---- Record excerpts
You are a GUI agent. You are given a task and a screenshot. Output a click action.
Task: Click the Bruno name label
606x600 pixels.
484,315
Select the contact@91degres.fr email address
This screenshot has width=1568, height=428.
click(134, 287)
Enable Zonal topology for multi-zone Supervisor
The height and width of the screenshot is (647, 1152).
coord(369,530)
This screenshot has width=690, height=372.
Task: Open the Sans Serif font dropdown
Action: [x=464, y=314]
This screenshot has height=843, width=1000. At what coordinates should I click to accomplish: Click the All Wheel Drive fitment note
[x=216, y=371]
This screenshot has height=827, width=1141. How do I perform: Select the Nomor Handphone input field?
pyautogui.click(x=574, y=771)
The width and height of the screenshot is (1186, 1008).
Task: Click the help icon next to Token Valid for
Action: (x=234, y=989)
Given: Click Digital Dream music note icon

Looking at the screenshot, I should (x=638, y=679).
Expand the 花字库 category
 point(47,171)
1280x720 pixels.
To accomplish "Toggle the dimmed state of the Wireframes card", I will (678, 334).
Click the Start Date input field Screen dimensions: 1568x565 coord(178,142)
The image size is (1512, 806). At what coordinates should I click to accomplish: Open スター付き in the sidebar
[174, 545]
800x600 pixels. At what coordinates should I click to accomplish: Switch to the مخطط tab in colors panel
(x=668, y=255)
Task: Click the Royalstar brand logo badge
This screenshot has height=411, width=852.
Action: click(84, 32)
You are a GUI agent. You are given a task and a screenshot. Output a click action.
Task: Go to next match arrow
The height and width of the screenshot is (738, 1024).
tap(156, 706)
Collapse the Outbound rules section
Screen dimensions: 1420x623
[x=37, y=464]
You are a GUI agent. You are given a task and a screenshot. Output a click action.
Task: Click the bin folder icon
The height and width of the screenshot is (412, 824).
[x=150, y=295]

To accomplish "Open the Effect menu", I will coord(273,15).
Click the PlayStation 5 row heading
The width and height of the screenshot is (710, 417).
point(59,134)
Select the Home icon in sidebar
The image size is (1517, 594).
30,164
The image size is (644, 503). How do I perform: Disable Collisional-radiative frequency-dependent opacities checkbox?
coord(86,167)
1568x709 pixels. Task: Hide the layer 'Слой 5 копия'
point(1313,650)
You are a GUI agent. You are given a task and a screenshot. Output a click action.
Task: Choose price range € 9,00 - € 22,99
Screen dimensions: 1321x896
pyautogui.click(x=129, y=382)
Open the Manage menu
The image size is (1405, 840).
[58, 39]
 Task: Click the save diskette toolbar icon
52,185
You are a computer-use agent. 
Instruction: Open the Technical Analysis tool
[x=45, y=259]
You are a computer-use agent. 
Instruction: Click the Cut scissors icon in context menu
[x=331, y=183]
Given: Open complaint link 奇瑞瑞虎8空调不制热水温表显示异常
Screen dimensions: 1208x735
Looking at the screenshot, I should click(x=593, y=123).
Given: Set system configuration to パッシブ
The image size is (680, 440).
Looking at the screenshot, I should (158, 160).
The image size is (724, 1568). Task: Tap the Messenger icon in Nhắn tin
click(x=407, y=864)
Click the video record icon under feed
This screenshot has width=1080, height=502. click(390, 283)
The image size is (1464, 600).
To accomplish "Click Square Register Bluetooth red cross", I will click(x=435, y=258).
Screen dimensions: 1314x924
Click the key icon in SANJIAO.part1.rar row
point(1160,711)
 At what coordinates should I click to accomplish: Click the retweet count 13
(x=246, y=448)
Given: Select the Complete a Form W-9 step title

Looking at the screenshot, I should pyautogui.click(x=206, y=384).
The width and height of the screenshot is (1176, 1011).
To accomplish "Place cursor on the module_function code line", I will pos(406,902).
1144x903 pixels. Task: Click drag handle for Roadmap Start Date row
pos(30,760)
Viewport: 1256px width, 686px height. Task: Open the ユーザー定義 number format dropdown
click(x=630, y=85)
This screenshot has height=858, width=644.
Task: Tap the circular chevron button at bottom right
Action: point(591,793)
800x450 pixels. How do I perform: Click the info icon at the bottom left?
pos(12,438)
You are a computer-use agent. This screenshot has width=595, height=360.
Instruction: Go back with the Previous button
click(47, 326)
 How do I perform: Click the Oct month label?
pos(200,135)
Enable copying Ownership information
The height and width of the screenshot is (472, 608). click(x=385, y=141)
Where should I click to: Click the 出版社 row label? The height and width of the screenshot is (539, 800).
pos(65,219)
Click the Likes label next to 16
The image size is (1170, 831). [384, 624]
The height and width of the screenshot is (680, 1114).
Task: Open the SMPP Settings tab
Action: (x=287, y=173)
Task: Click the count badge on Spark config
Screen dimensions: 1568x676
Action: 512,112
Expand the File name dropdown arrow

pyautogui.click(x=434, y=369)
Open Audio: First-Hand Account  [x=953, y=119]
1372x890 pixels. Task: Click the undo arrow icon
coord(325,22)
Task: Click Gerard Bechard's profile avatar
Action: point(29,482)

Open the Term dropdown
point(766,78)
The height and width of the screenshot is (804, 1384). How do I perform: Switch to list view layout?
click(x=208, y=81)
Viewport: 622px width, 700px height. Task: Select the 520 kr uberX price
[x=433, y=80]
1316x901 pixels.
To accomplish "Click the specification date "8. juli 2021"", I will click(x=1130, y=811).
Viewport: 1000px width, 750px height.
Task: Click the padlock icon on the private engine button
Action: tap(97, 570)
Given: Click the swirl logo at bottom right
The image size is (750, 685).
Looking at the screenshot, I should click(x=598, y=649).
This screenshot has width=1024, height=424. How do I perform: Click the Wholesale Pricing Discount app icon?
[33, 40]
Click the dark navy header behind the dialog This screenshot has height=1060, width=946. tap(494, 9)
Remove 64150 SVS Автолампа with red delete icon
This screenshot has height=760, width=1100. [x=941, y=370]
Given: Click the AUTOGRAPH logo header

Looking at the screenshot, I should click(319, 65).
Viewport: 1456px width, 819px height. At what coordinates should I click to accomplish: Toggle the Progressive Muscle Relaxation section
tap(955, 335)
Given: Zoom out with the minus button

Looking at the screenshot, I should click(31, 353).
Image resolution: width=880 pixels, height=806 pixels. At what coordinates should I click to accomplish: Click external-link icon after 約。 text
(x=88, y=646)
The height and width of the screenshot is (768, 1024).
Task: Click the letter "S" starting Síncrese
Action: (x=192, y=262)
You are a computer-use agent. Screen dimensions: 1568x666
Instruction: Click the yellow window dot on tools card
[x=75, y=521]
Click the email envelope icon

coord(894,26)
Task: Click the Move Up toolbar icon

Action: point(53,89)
--------
__Task__
Look through the records above for the string "computer", then copy every line that has it.

__Your response__
You are a computer-use agent. 
You are a computer-use agent. 
You are a computer-use agent. This screenshot has width=595, height=360.
You are a computer-use agent. Screen dimensions: 1568x666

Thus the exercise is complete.